"Le football unit les peuples quand la politique les divise": les relations entre la Tunisie et le Maroc ont beau être en crise, le Tunisien Wissam Sultani encouragera mercredi les Lions de l'Atlas face à la France en demi-finale du Mondial-2022 au Qatar.
"Sur la pelouse, la politique n'a rien à faire. Soutenir un pays arabe, quel qu'il soit, est un devoir lorsqu'il arrive à ce stade de la compétition", affirme M. Sultani, 41 ans, qui tient un étal de fruits et légumes dans le marché central de Tunis.
Après avoir brisé un plafond de verre en devenant la première sélection africaine ou d'un pays arabe à entrer dans le dernier carré d'un Mondial, le Maroc peut en effet compter sur le soutien de tout un continent dont il porte les espoirs, en défiant les tenants du titre français pour une place en finale.
Le parcours du Maroc, qui a éliminé le géant espagnol en huitièmes et le Portugal de Cristiano Ronaldo en quarts, a suscité un élan de fierté et d'excitation chez les voisins tunisiens et algériens, transcendant les querelles politiques au Maghreb, ainsi que dans le reste de l'Afrique.
Dans le centre de Tunis, la sono d'une boutique d'articles sportifs crache des chansons folkloriques marocaines pour attirer le chaland. Le maillot rouge des Lions de l'Atlas est le clou de l'étalage.
"Tenir tête"
Le pays est pourtant en froid avec le Maroc, qui lui reproche de s'être aligné sur la position de l'Algérie dans le dossier du Sahara occidental, au coeur de tensions extrêmes entre les deux frères ennemis du Maghreb.

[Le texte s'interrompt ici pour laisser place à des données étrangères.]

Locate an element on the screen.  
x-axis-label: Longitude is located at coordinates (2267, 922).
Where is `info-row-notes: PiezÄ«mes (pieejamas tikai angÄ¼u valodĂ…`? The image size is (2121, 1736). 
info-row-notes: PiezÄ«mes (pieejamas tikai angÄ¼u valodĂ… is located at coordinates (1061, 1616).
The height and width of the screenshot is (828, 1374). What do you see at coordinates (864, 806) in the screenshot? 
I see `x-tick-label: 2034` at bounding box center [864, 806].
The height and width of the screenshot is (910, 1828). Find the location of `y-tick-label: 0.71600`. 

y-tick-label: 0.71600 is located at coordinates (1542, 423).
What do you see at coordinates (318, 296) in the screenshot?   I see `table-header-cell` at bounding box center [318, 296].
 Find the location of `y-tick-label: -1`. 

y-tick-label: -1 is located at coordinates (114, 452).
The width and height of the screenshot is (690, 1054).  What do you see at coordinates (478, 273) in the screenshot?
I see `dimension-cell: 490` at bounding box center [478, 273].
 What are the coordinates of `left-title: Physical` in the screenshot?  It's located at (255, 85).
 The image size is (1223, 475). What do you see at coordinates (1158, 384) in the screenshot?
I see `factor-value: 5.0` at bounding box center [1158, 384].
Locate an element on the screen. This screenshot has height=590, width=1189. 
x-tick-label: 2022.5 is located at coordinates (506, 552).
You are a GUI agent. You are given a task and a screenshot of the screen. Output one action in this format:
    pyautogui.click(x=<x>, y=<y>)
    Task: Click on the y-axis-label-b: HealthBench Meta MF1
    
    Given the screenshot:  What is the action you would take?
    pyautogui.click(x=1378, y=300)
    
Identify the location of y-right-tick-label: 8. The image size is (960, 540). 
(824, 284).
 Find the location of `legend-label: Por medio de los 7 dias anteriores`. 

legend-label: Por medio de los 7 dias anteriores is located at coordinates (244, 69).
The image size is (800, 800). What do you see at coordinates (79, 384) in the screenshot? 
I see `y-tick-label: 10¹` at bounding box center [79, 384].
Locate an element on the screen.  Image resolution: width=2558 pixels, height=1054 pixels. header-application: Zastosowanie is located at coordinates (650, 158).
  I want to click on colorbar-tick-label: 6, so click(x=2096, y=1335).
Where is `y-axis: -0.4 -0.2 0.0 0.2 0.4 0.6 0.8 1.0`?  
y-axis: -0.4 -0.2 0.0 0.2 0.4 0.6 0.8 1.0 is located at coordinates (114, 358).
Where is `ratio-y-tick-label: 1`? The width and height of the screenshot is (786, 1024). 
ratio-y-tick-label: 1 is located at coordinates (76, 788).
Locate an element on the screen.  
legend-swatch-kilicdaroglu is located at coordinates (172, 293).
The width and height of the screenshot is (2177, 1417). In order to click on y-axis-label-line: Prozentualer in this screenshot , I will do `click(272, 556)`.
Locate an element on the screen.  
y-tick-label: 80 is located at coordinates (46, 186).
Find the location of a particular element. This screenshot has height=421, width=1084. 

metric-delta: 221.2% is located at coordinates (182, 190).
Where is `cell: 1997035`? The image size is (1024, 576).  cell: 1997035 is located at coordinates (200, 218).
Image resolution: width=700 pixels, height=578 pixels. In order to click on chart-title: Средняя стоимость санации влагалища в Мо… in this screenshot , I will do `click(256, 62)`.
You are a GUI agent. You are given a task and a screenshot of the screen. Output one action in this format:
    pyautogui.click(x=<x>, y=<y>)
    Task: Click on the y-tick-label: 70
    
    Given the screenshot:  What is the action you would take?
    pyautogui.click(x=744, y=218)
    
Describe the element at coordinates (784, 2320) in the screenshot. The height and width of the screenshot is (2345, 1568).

En Algérie, si les médias officiels ont quasiment passé sous silence les performances des Marocains, se contentant parfois du résultat sec, la presse privée a salué leurs exploits.
"Il est tout à fait normal que les Algériens soutiennent le Maroc, qui est un pays musulman, frère et voisin", explique Madjid, 58 ans.
Pour Salim, 45 ans, salarié d'une entreprise publique, "les Algériens sont avec l'équipe marocaine car elle représente un pays maghrébin et amazigh" (berbère).
Au Maghreb comme ailleurs dans le monde arabe, des fans affirment que leur soutien au Maroc est décuplé lorsqu'ils voient ses supporteurs et joueurs agiter le drapeau palestinien, montrant leur attachement à la cause palestinienne bien que Rabat ait normalisé ses relations avec Israël en décembre 2020.
Selon le sociologue tunisien Mohamed Jouili, ce soutien au Maroc qui se manifeste de plus en plus à l'approche du match contre les Bleus s'explique aussi par "le passé colonial de la France dans le Maghreb".
"Les pays de la région ne peuvent pas rivaliser avec la France sur les plans économique, militaire ou géopolitique, mais peuvent lui tenir tête pendant 90 minutes sur un terrain de football et même la battre", ajoute-t-il, rappelant la victoire de la Tunisie en phase de groupes contre les hommes de Didier Deschamps.
"Historique"
Au Sénégal, les critiques visant le Maroc pour "les mauvais traitements" qu'il est accusé d'infliger aux migrants subsahariens ont été mises en sourdine pour accompagner l'épopée des Lions de l'Atlas, surtout après l'élimination en huitièmes de la sélection nationale.
Le chef de l'Etat Macky Sall, président en exercice de l'Union africaine, a félicité l'équipe marocaine pour sa qualification en demi-finale, la qualifiant d'"historique".
"Maintenant nous devons tous pousser les Lions de l'Atlas et le Maroc pour les mettre sur le toit du monde. On arbore les drapeaux marocains et on met les maillots marocains. Amener la Coupe du Monde en Afrique, c'est désormais proche de la réalité", a réagi sur Twitter Alioune Tine, figure de la société civile.
Au Nigeria, l'ex-star de la sélection nationale et du PSG, Jay Jay Okocha, cité par la presse, a jugé possible un nouvel exploit marocain.
"L'équipe de France est dominée par des joueurs aux racines africaines mais l'Afrique soutiendra solidement le Maroc pour qu'il aille en finale", a-t-il ajouté.
Même son de cloche en Afrique du Sud, dont l'équipe nationale n'avait pas réussi à franchir la phase de groupes lors du Mondial 2010 organisé à la maison.
"Je suis devenu un grand supporteur des Lions de l'Atlas, et même si leurs chances contre la France sont minces, rien n'est impossible", estime Monthati Molosankwe, un adolescent de Johannesburg fan de football.